With little or no entrepreneurial skills, many job hunters are unable or unwilling to establish their own business as an alternative to being employed.
Lack of understanding about job application
It’s hard, if not impossible, to land a job if an applicant doesn’t even know where to start. Even if they’re looking at a job description, some of them are unable to figure out how to fill up a form, how to use e-mail service, or find the address of the recruitment agency. A few would leave comments in a news article expressing their interest. Does anyone want to see more proof? Have a look at the comments of a past article about gas station attendant jobs in Dubai.
Discrimination and unreasonable job requirements
In the Philippines, a simple job vacancy gets way too many applicants. As a way to pre-qualify applicants (or discourage those that are not fit), employers have set requirements that are otherwise discriminatory and unreasonable. Take a look at a typical job posting for a cashier job vacancy in Manila.
To become a cashier, one has to have height and age requirements, and as a hygiene-conscious country, such requirement is also disclosed upfront. Instead of relying on experience and skills, many Filipino employers rely on looks, age, and other unnecessary requirements (at least for a cashier job). Customers need to pay you even if you don’t look very pretty; is the cashier chair too high that a certain height must be reached? Maybe these companies can’t pay that much, so they only take fresh graduates who may accept lower than minimum salary rate.

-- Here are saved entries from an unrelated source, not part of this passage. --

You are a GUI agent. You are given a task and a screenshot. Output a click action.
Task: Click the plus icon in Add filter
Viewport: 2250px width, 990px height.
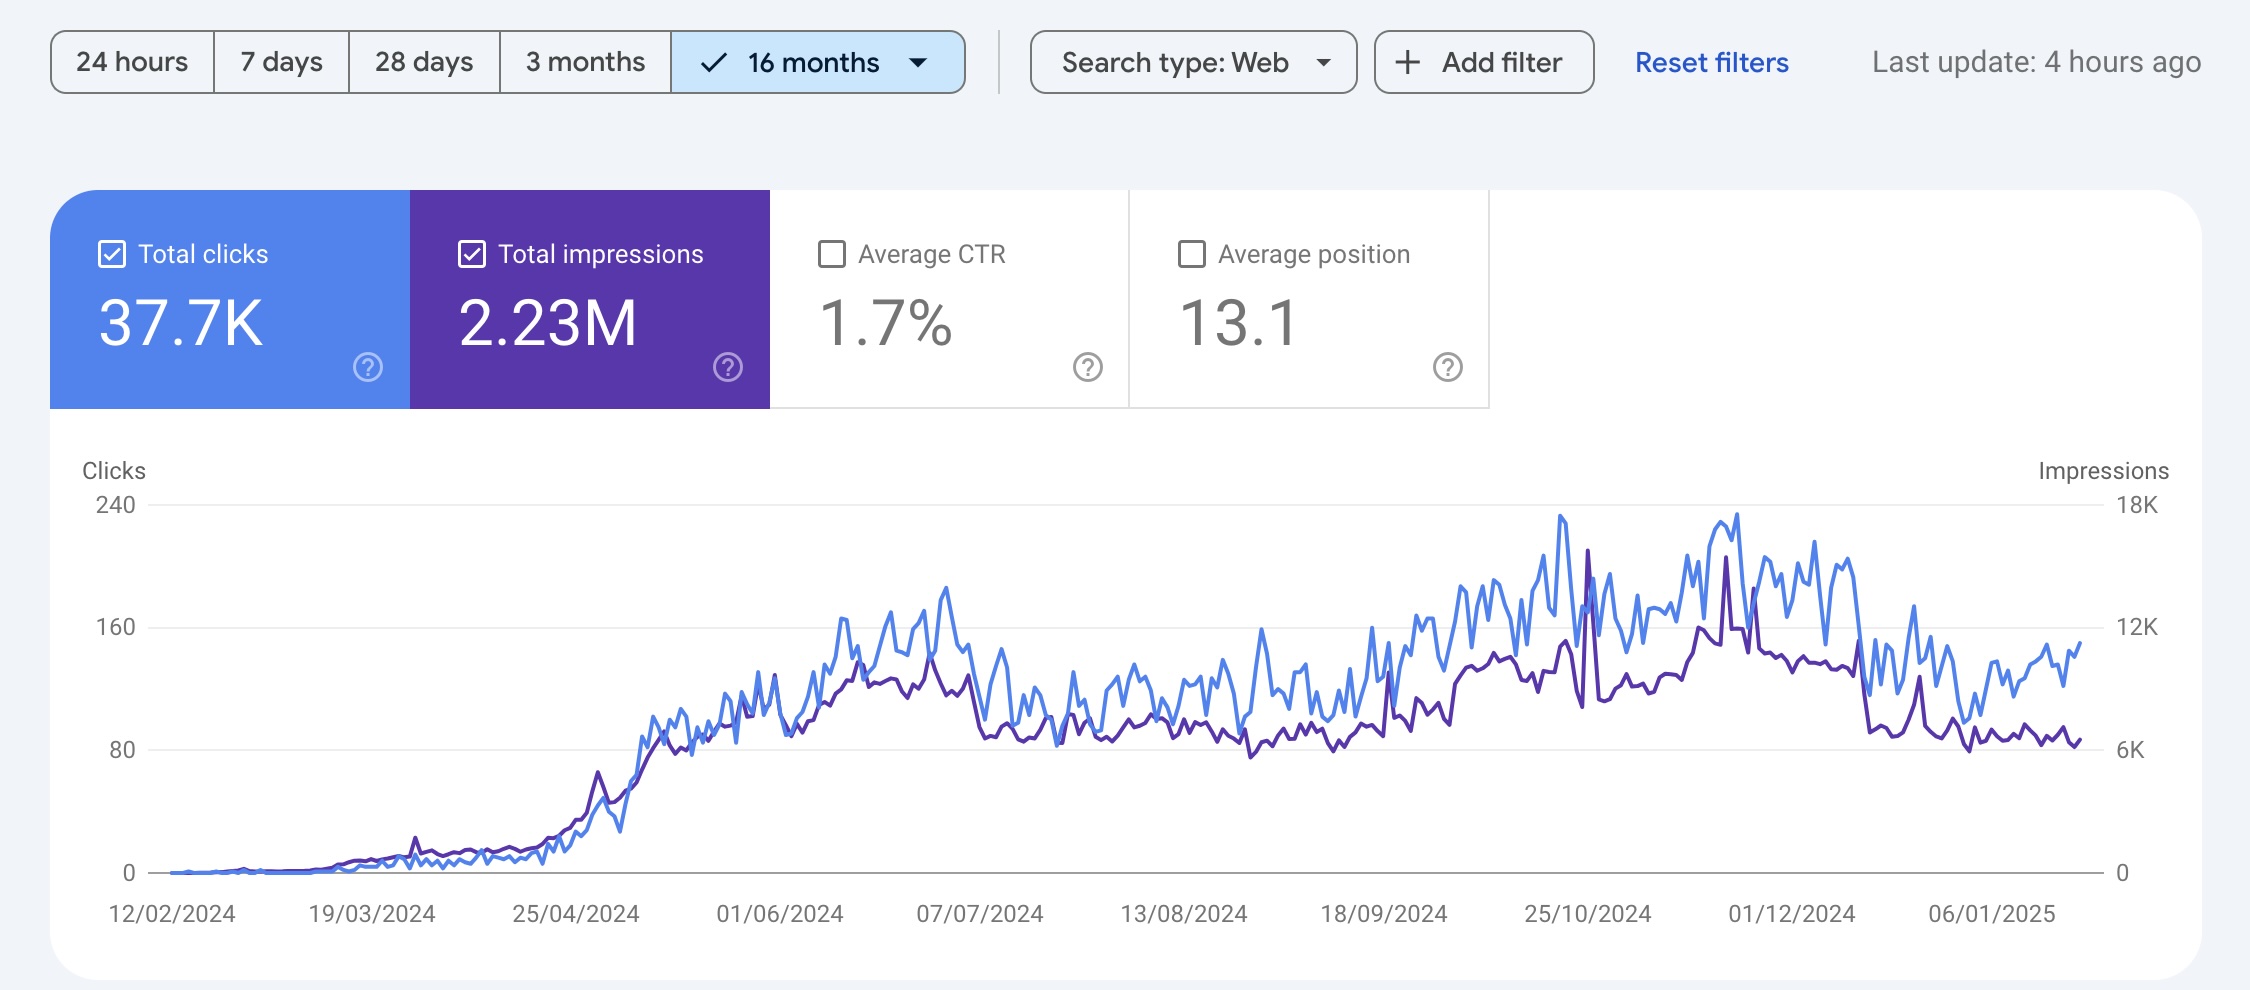click(x=1407, y=63)
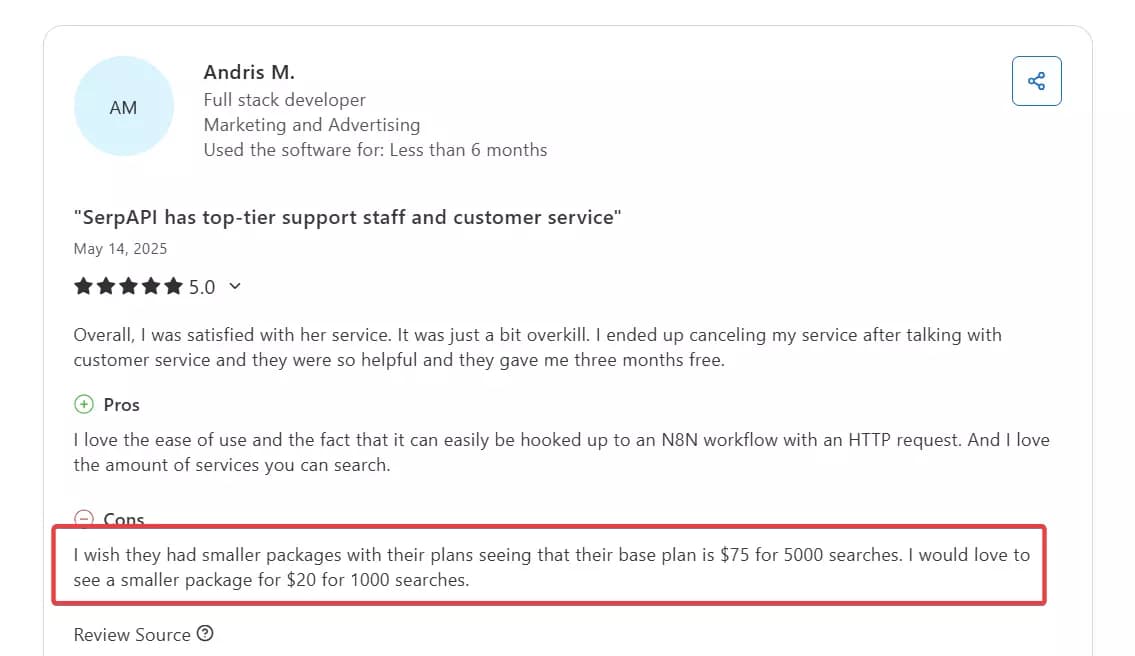Click the 5.0 rating score number

(x=202, y=287)
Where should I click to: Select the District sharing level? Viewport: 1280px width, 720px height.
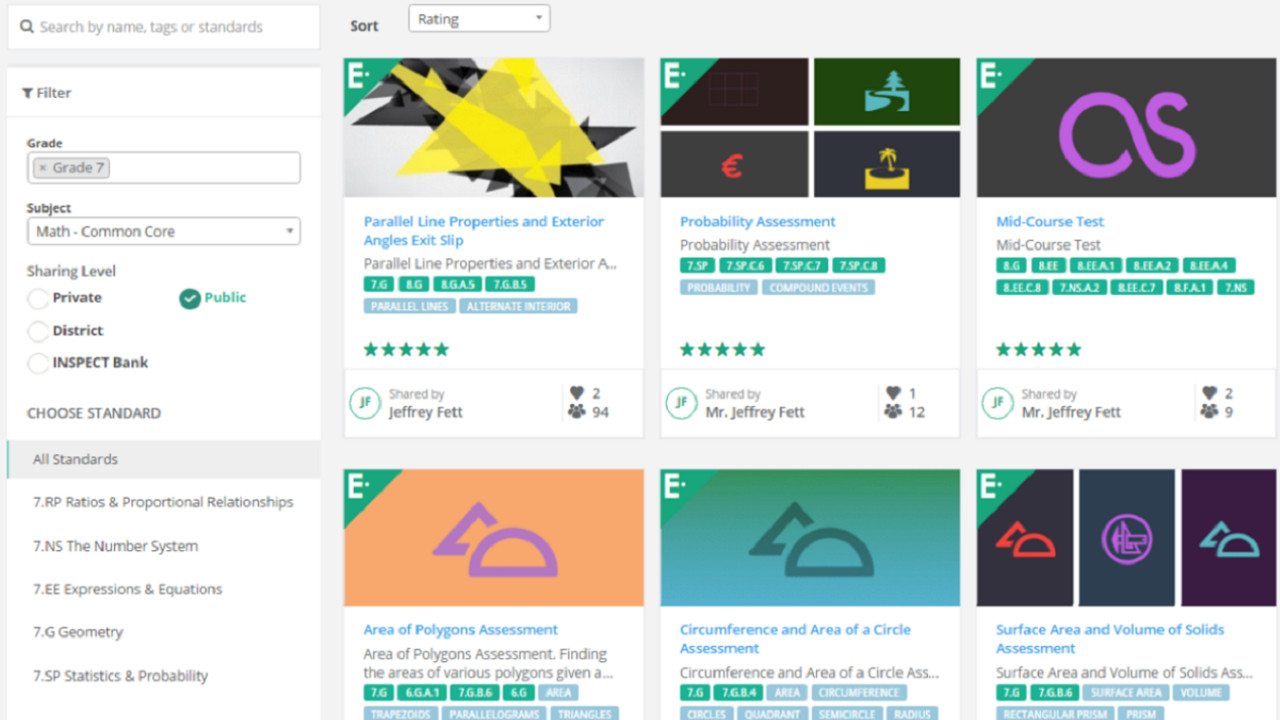click(x=38, y=331)
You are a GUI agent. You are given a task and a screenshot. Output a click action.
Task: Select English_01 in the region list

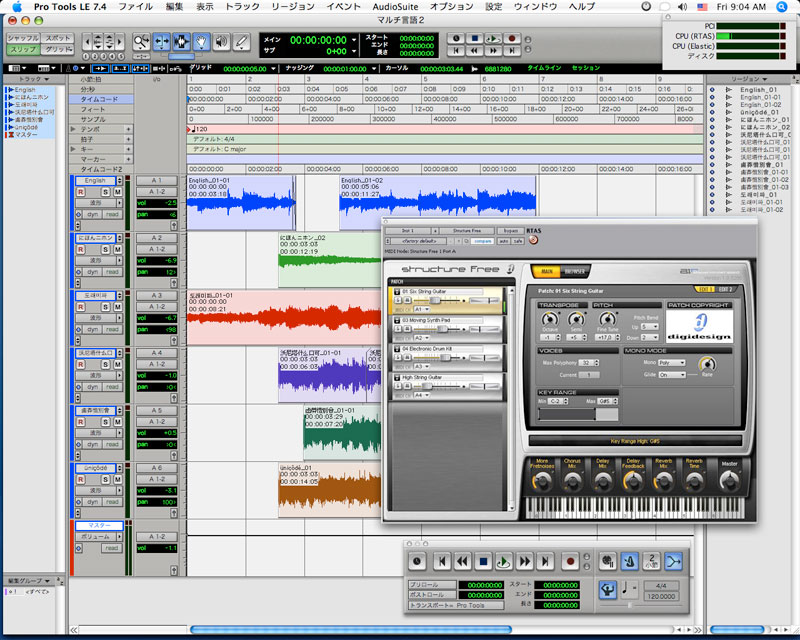(x=758, y=90)
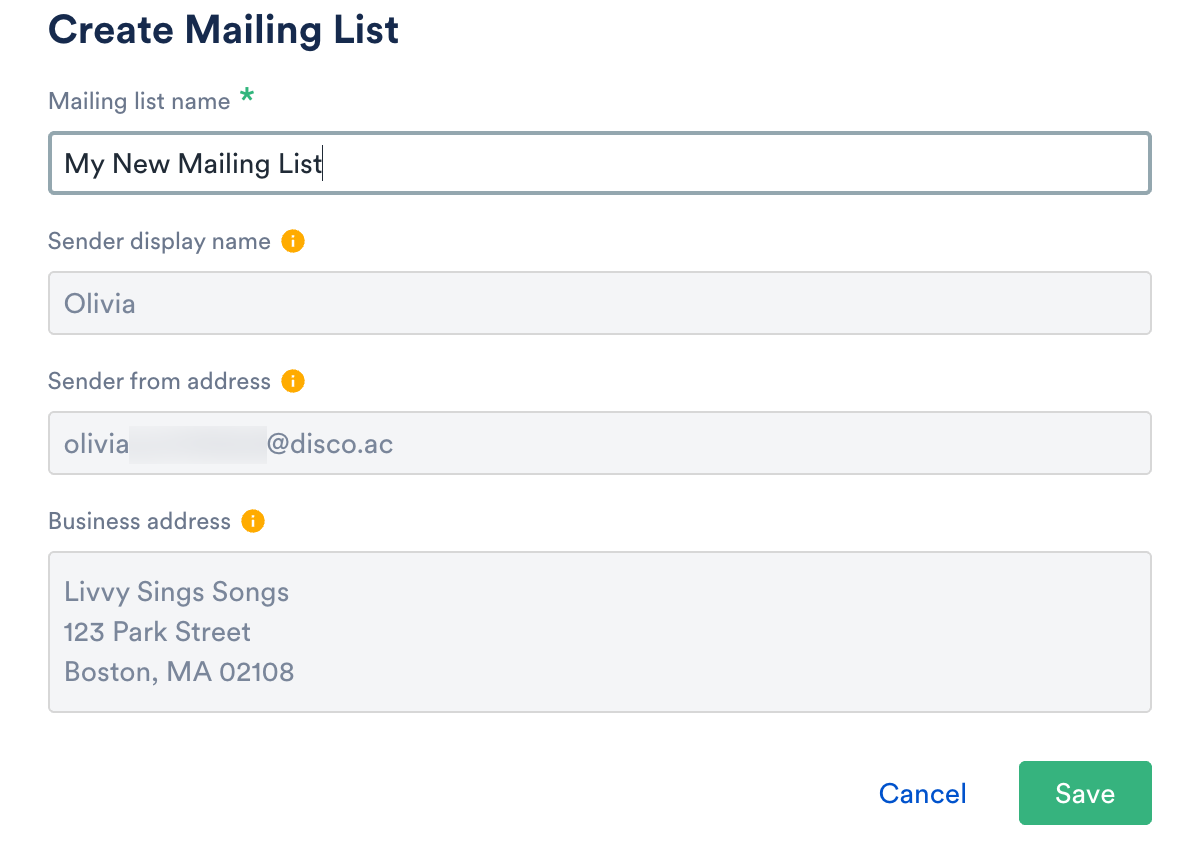The image size is (1195, 845).
Task: Click the Boston, MA 02108 line
Action: 179,672
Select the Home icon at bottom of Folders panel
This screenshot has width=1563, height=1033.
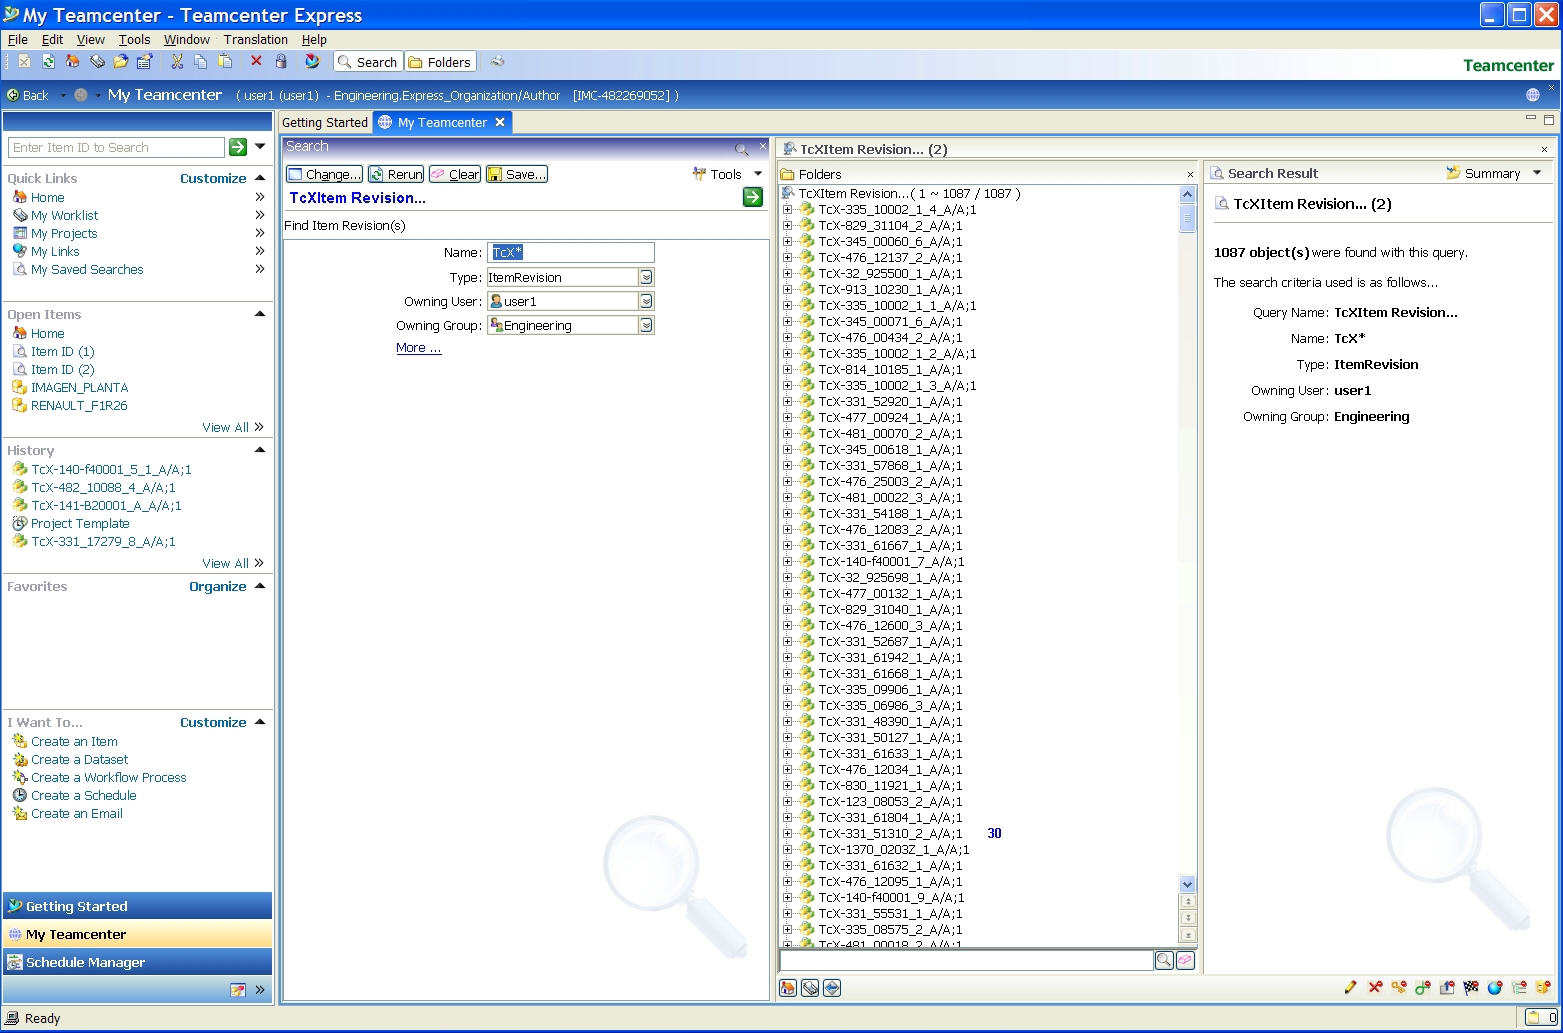pos(788,988)
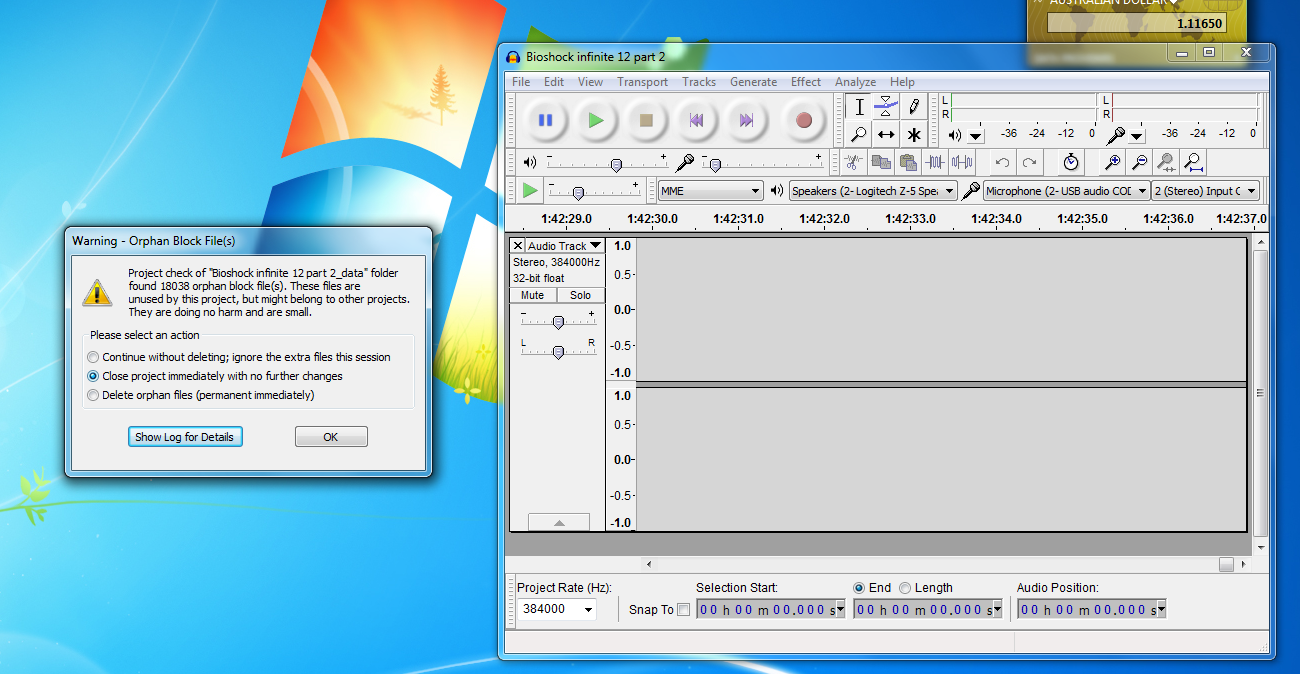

In 2015, the poverty rate in the Philippines stood at 21%. Poverty can be a direct or indirect contributor to unemployment. Families under this category cannot send their children to school and ask them to contribute to the family by entering the job market early. Such jobs — construction assistants, household helpers, and other lowly-paid employment — can be detrimental to their future career development. Without educational background, their prospects for decent jobs are low.
The government provides programs for education among the lower-income members of the community. However, these are limited and many are left out to fend for themselves. The cycle continues soon as they start their own family, as their children are at risk of following their footsteps of poverty.
Rapid population growth
As of 2017, the Philippines is home to 104.9 million Filipinos, a number that is forecast to increase to 145 million in 2045. Growth is expected even with the projected slowing down in average annual population growth rate, from 1.73 percent during 2010-2015 to 0.65 percent during 2040-2045.
The pace at which jobs are created simply cannot cope up with the steady supply of graduates many of whom will find themselves unemployed.
A country with a large population doesn’t automatically have unemployment problems. Opportunities can be built out of such situations. More babies born mean more jobs for construction workers who build hospitals and schools. More jobs for nurses and teachers who will take care and educate these children. More foreign businesses will be set up because, with a large pool of cheap labor, it becomes cost-efficient to operate in the country.
Unfortunately, it doesn’t exactly work that way in the Philippines.
Such desperation to get a job can sometimes make applicants more prone to scams and fall prey to illegal recruiters, SMS, and Internet scams, further degrading their lives. The government’s unemployment problem should not be remedied only by further exploration of job opportunities abroad. Such a solution may be deemed short-term for temporary migrant workers. Generating more jobs domestically should also be intensified.